Deux personnes, un homme à l’allure importante suivi d’une jeune femme qui devait être sa secrétaire, débouchèrent à l’extrémité du couloir. Ils jetèrent en passant un drôle de regard à Barney et aux six créatures qui se trouvaient dans l’ascenseur.

Aussitôt, les six créatures cessèrent d’être Palmer Eldritch. Le changement s’opéra sous les yeux de Barney. Il avait maintenant devant lui six personnes tout à fait normales et dissemblables.

Barney s’éloigna de l’ascenseur. Il erra dans les corridors pendant une période de temps indéterminée puis empruntant la rampe, il descendit au rez-de-chaussée où était situé l’organigramme des Combinés P.P. Il chercha son nom et le numéro de son bureau. Comble de l’ironie, son nom était précédé du titre qu’il avait essayé de ravir par la force à Leo peu de temps auparavant : Coordinateur Prévog, hiérarchiquement au-dessus de tous les autres conseillers. Encore une fois, si seulement il avait attendu…

Sans aucun doute, Leo avait réussi à le faire revenir de Mars. Il l’avait sauvé de l’univers des clapiers. Et cela impliquait un grand nombre de choses.

Le procès envisagé – ou une quelconque stratégie de rechange – avait réussi. Ou réussirait. Et dans pas longtemps peut-être.

L’atmosphère hallucinatoire provoquée par Palmer Eldritch, ce pêcheur d’âmes, était éminemment efficace mais non pas parfaite. Elle était limitée dans le temps. S’il s’était seulement abstenu de toucher au K-Priss après la première fois…

Ce n’était peut-être pas par hasard qu’Anne Hawthorne s’était trouvée en possession d’une tablette de K-Priss. Si son hypothèse était fondée, les protestations de la jeune fille avaient été simulées ; elle lui avait tendu une perche qu’il s’était empressé de saisir sans se douter qu’il était manœuvré par Palmer Eldritch.

Et pas moyen de faire machine arrière.

Si toutefois il fallait en croire Eldritch, parlant par l’intermédiaire de Leo. Par l’intermédiaire de sa congrégation, disséminée partout.

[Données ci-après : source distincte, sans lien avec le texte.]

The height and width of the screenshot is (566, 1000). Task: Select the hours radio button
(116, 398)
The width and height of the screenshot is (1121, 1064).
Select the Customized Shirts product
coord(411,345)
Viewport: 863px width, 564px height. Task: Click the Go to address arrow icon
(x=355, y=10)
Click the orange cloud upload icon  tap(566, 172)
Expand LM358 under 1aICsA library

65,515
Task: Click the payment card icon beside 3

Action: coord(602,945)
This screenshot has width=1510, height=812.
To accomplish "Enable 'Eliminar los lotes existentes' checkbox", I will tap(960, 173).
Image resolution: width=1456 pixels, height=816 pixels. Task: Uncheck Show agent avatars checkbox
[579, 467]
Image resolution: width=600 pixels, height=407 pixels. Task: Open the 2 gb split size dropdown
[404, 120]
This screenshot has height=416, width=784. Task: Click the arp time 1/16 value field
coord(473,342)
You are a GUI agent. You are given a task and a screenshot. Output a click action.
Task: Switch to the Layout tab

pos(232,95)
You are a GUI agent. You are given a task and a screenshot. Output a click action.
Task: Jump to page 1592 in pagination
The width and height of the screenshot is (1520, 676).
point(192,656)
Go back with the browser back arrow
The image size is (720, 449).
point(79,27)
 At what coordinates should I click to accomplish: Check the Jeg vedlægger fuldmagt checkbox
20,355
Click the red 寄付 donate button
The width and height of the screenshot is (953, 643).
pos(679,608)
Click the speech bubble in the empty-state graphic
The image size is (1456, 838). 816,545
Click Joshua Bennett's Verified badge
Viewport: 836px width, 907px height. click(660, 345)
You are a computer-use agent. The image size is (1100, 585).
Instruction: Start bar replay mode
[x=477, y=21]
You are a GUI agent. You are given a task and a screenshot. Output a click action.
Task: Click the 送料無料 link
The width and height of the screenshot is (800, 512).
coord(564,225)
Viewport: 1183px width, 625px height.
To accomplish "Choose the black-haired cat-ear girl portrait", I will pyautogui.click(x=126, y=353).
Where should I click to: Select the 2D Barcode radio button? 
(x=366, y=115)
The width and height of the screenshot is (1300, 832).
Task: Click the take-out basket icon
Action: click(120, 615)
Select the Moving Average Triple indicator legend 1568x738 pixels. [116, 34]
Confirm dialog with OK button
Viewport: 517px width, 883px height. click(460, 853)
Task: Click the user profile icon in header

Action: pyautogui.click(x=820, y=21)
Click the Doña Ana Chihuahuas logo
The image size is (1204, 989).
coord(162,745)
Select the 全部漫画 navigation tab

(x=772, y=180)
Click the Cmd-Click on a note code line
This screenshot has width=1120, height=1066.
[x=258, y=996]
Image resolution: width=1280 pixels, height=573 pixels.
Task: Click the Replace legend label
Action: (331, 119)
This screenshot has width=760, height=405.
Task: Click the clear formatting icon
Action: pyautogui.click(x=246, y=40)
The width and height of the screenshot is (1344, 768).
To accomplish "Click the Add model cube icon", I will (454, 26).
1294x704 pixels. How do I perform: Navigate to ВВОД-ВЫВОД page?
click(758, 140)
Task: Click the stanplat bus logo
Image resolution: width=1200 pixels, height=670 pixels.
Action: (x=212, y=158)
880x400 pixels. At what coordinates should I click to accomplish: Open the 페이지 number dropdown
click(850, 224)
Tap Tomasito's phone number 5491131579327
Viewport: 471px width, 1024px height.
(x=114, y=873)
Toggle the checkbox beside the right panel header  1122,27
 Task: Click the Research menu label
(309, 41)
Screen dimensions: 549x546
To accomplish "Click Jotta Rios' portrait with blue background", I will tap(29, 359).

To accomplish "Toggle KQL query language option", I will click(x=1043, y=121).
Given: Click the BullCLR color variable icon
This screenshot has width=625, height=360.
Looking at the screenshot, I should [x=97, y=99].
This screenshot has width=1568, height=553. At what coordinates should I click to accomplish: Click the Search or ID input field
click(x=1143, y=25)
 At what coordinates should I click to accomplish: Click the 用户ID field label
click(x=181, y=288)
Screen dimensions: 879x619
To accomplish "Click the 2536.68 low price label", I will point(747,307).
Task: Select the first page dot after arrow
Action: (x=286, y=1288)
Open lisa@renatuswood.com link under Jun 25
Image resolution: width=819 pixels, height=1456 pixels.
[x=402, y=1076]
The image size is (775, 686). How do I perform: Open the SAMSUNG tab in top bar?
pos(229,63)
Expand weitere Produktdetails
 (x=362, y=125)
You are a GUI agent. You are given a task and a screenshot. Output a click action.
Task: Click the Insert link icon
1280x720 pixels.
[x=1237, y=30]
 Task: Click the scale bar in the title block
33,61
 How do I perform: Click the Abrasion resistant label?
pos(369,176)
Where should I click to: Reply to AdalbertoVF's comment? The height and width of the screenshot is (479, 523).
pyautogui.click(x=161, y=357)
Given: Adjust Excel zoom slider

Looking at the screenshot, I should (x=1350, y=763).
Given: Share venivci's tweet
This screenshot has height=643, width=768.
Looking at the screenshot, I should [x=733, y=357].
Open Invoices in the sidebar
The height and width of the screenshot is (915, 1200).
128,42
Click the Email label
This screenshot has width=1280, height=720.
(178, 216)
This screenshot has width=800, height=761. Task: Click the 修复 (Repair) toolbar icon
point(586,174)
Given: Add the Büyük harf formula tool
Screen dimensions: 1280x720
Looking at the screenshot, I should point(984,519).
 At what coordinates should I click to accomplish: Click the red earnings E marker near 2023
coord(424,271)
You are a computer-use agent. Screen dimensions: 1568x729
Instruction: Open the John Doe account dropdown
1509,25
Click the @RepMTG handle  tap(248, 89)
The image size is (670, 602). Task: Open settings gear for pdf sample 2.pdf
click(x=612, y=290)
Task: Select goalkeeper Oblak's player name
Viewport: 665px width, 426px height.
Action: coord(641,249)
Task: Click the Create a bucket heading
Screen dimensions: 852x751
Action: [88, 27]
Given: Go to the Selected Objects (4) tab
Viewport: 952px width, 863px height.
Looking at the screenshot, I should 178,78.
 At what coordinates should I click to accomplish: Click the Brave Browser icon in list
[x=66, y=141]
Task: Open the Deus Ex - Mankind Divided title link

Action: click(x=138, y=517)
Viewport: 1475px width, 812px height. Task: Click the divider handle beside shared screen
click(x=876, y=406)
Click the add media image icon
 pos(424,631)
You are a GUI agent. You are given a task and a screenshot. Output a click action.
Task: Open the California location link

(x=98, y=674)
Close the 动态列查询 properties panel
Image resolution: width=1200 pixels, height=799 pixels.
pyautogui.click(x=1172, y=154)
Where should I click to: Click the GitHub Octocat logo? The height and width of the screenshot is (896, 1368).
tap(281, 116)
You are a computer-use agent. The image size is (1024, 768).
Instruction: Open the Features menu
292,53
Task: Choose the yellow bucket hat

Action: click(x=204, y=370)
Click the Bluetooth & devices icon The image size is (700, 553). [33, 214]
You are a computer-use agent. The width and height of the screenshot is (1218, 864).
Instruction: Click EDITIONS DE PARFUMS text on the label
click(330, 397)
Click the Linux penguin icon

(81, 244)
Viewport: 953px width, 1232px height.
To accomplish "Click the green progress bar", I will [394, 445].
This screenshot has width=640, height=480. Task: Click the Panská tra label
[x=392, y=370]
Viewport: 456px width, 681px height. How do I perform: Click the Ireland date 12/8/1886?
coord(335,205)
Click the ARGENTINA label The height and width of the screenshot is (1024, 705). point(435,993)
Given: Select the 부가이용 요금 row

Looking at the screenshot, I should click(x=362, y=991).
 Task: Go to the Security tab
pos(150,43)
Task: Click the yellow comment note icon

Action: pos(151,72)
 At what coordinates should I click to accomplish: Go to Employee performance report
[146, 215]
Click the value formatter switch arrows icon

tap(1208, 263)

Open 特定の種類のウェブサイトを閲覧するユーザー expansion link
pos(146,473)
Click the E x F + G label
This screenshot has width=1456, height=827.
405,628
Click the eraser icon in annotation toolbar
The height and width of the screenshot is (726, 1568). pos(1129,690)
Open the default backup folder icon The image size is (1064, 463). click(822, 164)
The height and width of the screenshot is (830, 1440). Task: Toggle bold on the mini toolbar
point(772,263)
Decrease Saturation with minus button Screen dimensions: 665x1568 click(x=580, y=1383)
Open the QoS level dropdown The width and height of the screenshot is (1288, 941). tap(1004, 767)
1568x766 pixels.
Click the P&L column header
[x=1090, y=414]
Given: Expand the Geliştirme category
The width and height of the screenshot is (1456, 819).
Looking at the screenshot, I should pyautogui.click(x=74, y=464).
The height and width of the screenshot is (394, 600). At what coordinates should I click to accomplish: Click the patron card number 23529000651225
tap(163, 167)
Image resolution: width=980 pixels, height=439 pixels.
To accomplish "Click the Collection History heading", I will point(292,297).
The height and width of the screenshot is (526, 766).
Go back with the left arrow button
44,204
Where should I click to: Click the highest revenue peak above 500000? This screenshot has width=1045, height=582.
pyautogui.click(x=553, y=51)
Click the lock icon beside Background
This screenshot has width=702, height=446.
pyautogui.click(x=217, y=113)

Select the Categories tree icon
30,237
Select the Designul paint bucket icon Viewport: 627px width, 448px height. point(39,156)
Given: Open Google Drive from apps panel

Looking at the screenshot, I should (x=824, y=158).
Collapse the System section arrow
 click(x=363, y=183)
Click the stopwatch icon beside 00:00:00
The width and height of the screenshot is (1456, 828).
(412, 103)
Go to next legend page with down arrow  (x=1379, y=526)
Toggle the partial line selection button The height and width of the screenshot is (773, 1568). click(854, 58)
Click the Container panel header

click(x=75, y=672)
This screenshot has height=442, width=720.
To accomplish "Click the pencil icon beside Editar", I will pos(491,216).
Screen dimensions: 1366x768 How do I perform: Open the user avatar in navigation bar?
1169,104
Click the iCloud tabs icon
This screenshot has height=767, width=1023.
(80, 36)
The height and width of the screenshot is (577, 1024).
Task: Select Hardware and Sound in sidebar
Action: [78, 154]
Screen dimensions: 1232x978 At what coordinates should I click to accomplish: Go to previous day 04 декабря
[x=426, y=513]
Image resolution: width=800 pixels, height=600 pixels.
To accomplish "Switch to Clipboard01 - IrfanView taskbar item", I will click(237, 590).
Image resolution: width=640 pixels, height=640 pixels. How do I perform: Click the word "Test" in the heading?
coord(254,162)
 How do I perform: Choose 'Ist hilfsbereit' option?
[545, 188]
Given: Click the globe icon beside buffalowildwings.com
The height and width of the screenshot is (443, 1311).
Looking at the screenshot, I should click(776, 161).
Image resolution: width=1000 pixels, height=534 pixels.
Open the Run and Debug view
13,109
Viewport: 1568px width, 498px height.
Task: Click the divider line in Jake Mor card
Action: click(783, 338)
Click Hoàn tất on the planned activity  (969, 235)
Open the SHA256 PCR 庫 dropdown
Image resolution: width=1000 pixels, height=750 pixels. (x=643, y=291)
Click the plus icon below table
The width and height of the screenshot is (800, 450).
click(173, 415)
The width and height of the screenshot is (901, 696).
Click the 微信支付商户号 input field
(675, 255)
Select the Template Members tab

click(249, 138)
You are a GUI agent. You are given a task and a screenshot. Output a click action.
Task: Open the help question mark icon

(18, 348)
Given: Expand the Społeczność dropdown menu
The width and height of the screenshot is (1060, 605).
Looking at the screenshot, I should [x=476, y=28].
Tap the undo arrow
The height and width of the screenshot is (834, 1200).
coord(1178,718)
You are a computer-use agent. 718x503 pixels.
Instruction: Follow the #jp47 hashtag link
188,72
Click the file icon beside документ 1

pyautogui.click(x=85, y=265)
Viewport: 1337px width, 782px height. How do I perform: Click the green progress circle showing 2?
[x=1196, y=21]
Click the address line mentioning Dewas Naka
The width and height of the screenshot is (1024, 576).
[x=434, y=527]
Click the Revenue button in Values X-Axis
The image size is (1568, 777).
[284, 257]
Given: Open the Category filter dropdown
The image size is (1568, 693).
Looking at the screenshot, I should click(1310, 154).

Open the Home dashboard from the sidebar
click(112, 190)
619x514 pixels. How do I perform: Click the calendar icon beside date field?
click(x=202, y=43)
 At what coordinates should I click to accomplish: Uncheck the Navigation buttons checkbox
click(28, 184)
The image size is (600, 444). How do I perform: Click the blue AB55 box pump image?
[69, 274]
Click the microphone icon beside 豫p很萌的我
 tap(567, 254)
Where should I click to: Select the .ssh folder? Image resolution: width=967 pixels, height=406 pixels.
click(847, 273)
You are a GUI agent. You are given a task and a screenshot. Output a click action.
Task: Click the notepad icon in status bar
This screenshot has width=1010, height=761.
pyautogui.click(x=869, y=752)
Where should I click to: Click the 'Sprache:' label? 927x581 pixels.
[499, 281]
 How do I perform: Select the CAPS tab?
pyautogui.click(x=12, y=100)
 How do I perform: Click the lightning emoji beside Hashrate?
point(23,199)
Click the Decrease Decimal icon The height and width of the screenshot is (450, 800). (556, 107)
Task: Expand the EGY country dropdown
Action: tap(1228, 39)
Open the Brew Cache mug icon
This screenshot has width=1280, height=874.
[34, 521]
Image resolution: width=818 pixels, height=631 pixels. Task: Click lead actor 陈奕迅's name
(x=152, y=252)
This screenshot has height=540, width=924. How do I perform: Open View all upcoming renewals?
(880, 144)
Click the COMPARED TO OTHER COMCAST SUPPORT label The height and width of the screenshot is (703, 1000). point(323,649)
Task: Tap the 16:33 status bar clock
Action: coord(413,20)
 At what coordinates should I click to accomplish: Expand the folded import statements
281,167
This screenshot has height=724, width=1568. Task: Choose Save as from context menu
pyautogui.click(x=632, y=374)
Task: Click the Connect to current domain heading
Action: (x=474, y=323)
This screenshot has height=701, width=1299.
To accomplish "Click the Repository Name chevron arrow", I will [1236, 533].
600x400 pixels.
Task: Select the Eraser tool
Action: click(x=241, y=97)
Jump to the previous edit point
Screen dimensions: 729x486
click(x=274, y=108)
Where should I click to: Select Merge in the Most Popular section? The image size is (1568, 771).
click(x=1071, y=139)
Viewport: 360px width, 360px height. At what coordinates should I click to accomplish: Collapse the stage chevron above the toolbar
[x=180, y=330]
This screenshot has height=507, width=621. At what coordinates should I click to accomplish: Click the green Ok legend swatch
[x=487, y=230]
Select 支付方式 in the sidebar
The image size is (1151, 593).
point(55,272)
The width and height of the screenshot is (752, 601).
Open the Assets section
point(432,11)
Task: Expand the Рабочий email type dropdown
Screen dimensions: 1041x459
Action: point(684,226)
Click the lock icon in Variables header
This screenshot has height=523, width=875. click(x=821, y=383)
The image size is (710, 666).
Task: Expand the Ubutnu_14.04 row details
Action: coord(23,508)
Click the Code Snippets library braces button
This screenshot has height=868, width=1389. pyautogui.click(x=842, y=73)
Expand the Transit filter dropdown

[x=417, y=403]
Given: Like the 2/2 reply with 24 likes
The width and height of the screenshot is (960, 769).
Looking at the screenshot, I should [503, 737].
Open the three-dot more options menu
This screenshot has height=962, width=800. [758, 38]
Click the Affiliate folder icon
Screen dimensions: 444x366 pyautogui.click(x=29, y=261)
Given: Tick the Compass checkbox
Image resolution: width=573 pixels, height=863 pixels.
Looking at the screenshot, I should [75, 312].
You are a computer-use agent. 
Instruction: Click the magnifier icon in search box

Tout reposait sur des si.

Il prit l’ascenseur jusqu’à l’étage où se trouvait son bureau.

Lorsqu’il ouvrit la porte, l’homme assis à la table de travail leva la tête en disant :

— Referme cette porte. Nos minutes sont précieuses.

Il se mit debout et Barney le détailla d’un air songeur tout en refermant docilement la porte derrière lui.

— Merci, lui dit son moi futur d’un ton glacial. Et maintenant, cesse de te tracasser pour trouver le moyen de regagner ton époque. Tu y arriveras. La technique utilisée par Eldritch affectait surtout – affecte, si tu préfères voir cela de ton point de vue à toi – l’apparence des choses, et pas forcément leur réalité intrinsèque. Tu me suis ?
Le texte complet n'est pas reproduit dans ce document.